**WHAT IS REQUIRED**
Can you retype the items, word for word, from the line holding "Viewport: 516px width, 1087px" through the end of the items, inclusive, leaving the pictures out of your answer?

BEGIN PROVIDED RECORDS

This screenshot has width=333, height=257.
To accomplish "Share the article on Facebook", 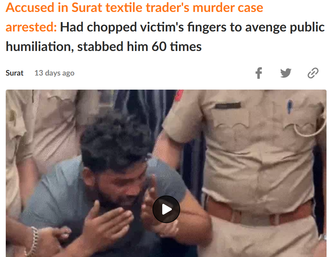I will (258, 73).
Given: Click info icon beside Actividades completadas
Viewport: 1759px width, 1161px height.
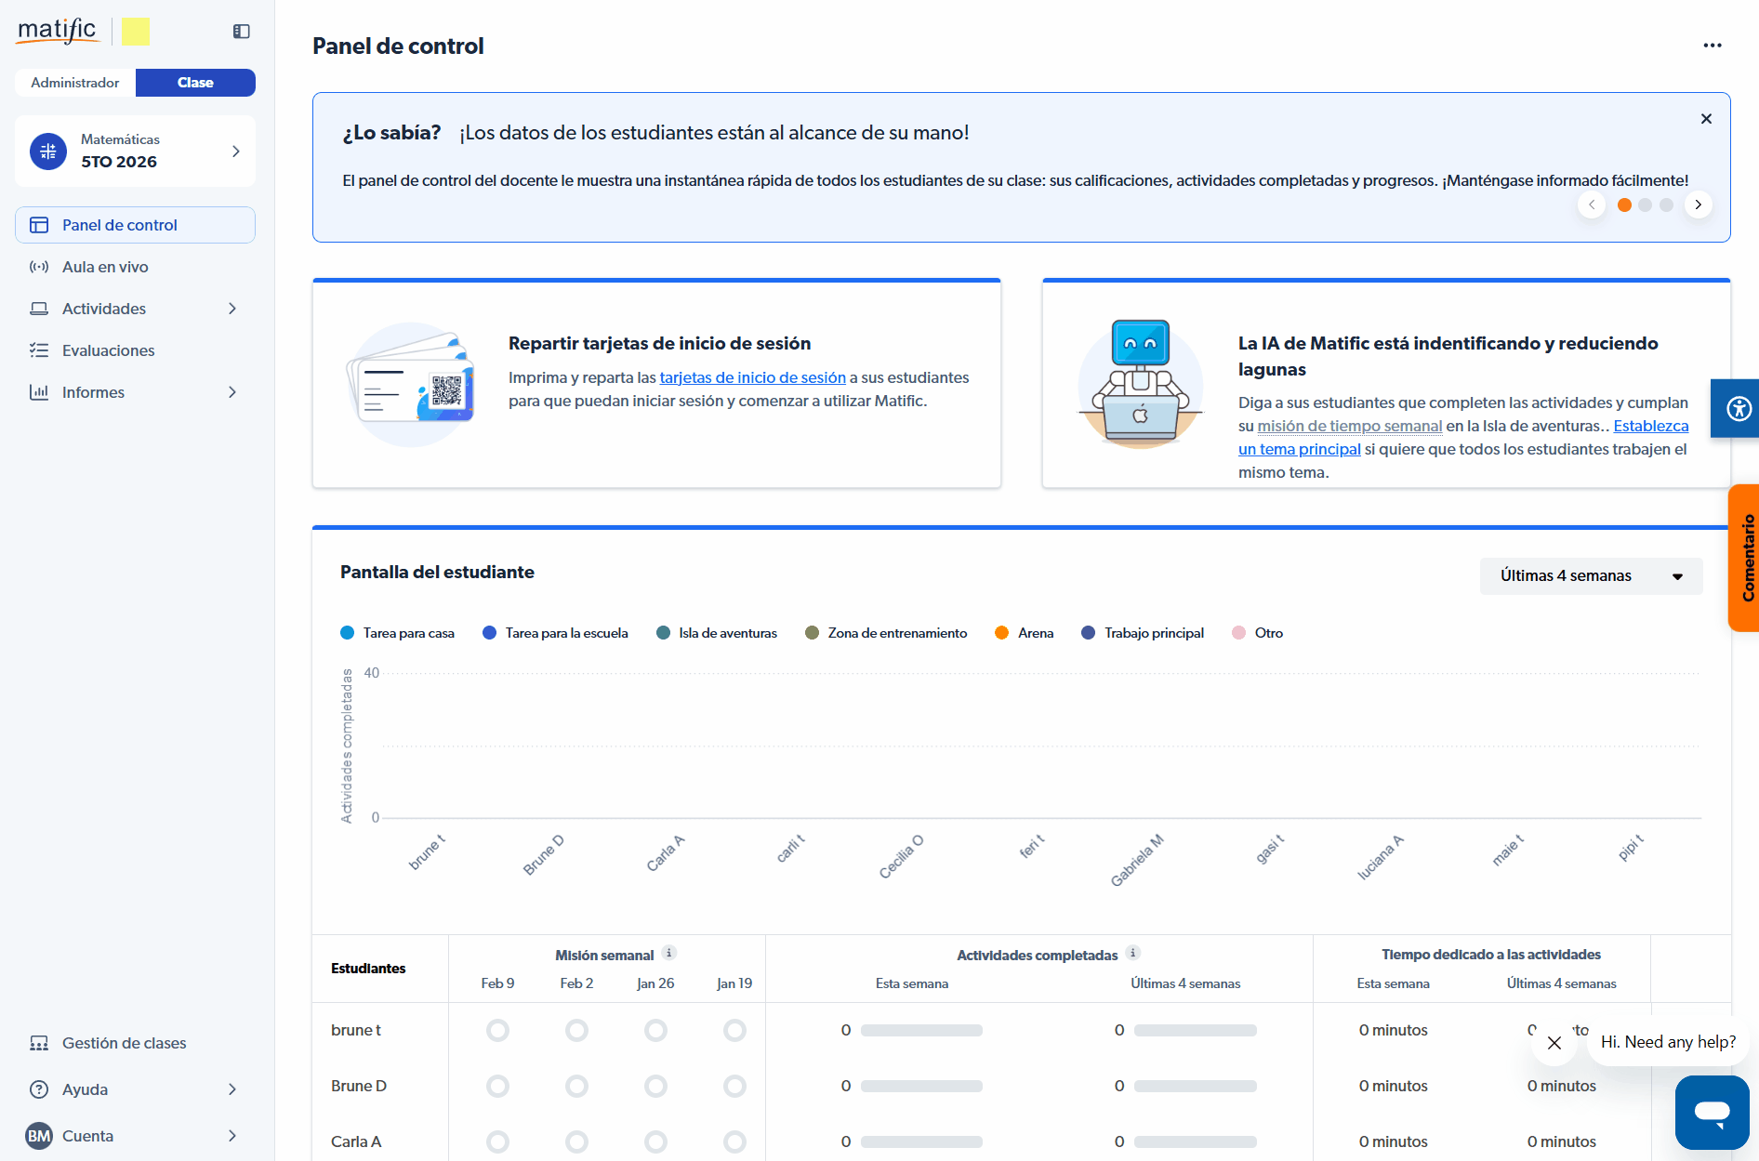Looking at the screenshot, I should [1132, 953].

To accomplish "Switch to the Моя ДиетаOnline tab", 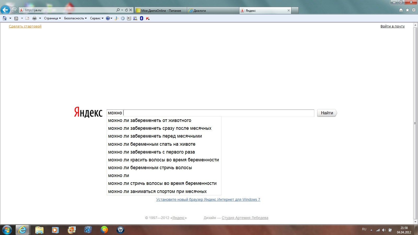I will (161, 10).
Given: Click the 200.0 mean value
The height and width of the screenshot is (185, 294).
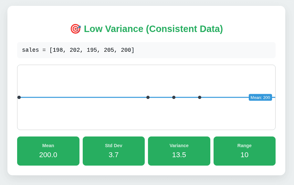Looking at the screenshot, I should pyautogui.click(x=48, y=155).
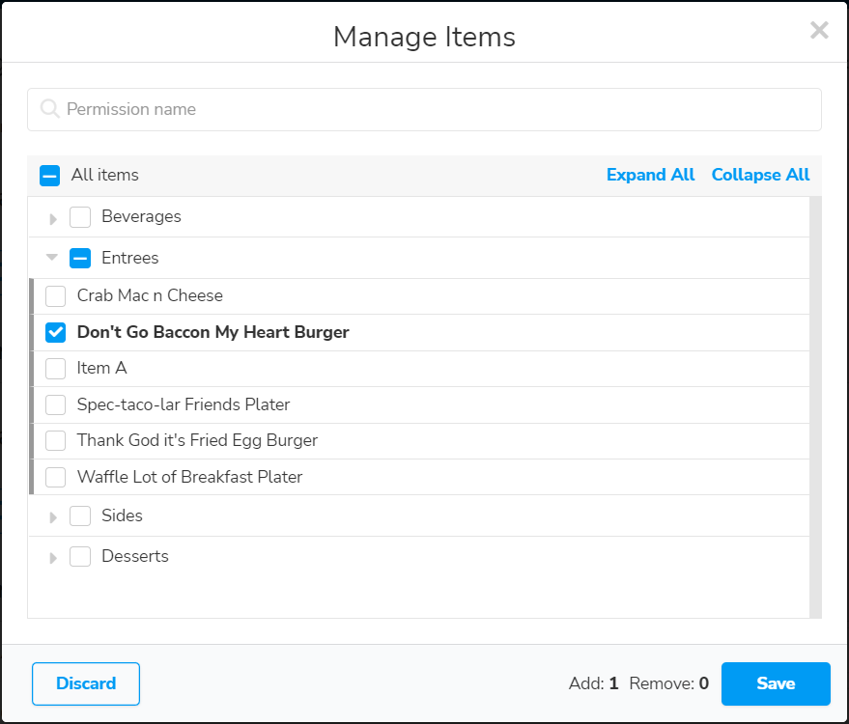This screenshot has height=724, width=849.
Task: Check the Item A checkbox
Action: [56, 369]
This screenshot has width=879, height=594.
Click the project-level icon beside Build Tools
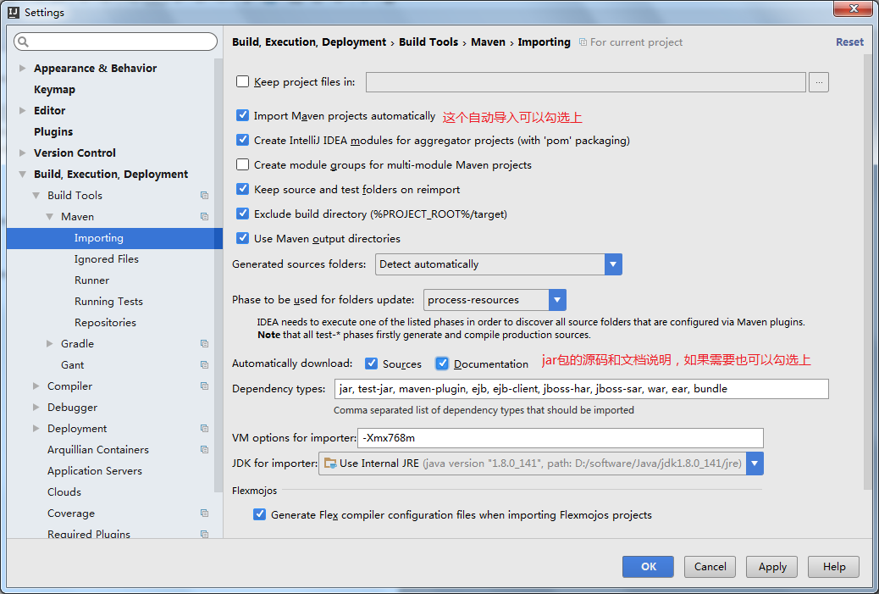coord(204,196)
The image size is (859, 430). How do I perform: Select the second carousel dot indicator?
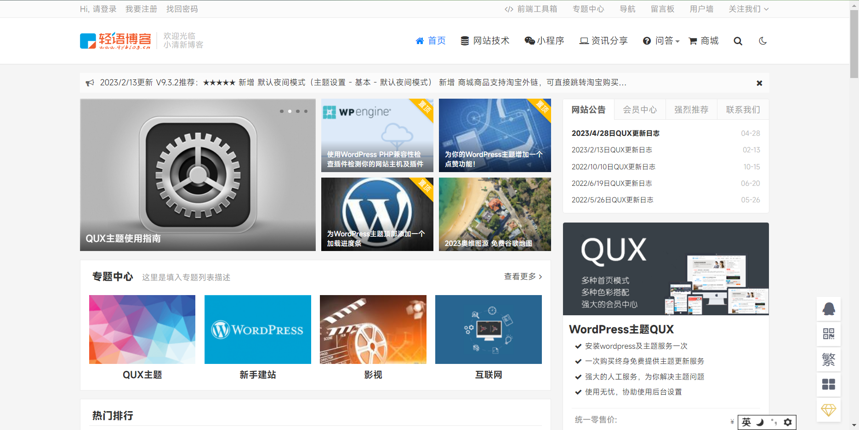[x=290, y=111]
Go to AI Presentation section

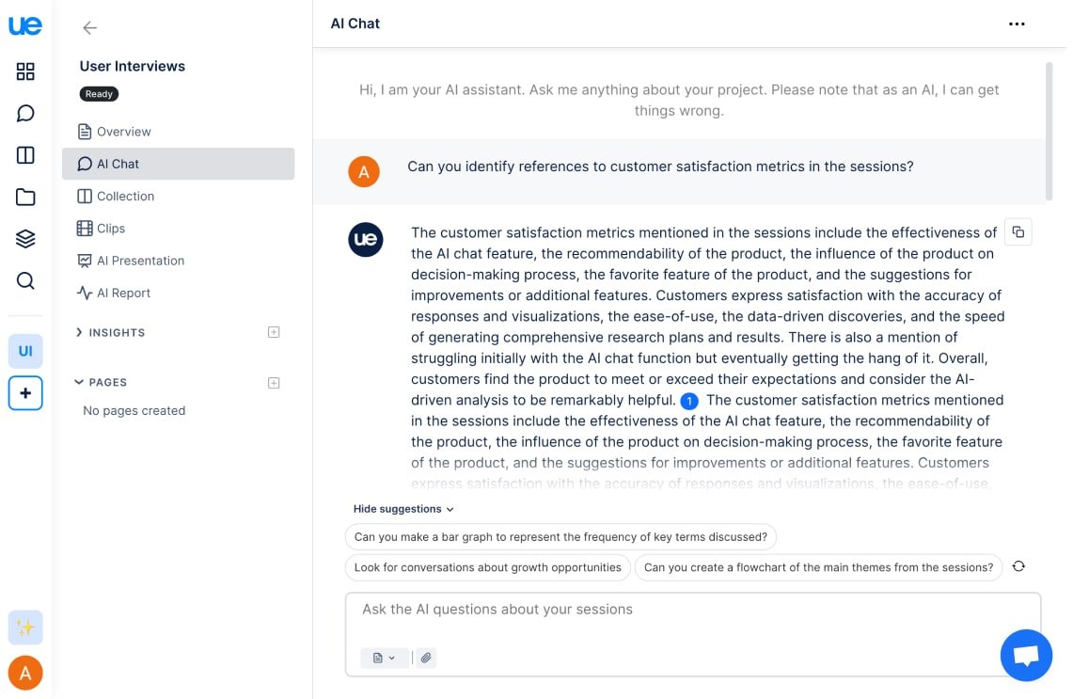point(140,261)
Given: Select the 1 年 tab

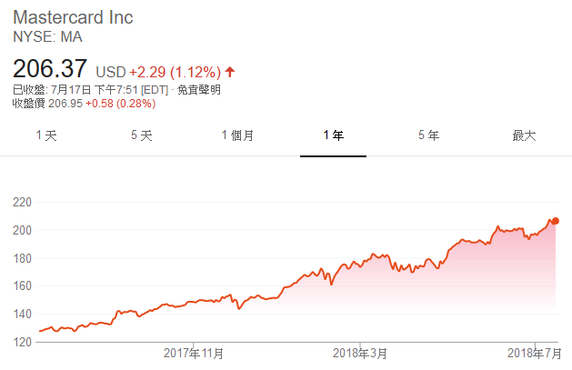Looking at the screenshot, I should (333, 135).
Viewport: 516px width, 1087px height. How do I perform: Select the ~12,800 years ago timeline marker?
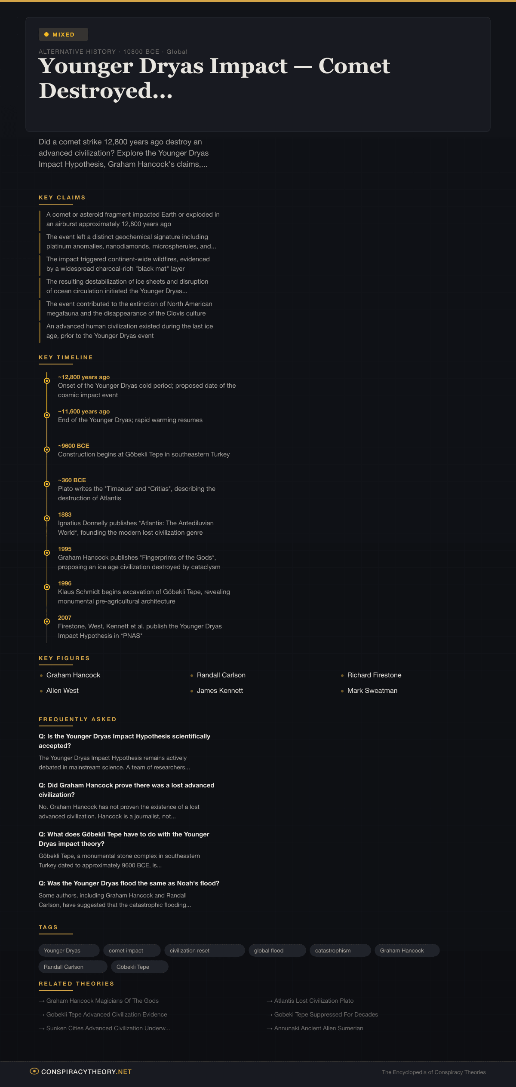(x=47, y=381)
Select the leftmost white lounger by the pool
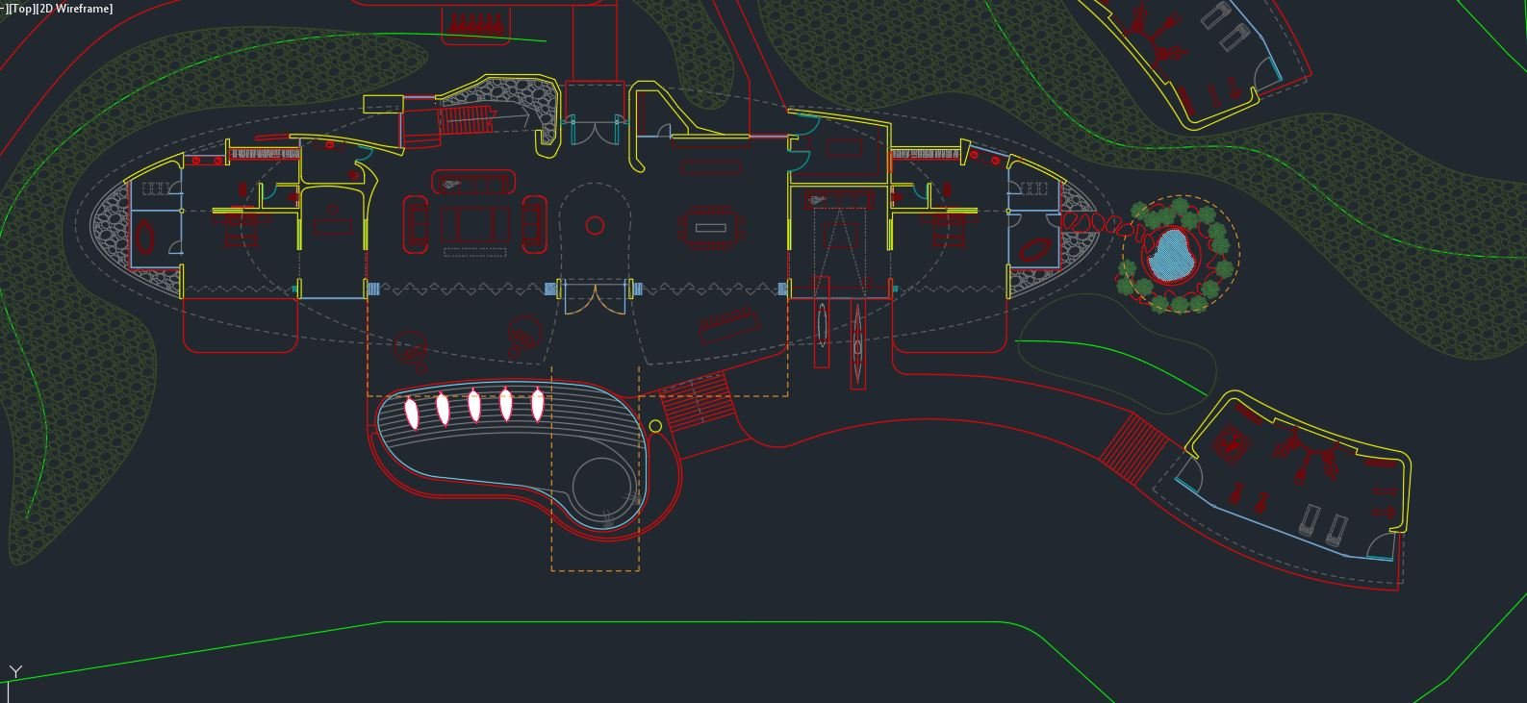Viewport: 1527px width, 703px height. (x=412, y=412)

END PROVIDED RECORDS

**RIGHT ANSWER**
Viewport: 516px width, 1087px height. How do I perform: Select the ~12,800 years ago timeline marker?
(x=47, y=381)
Select the leftmost white lounger by the pool
Viewport: 1527px width, 703px height. (x=412, y=412)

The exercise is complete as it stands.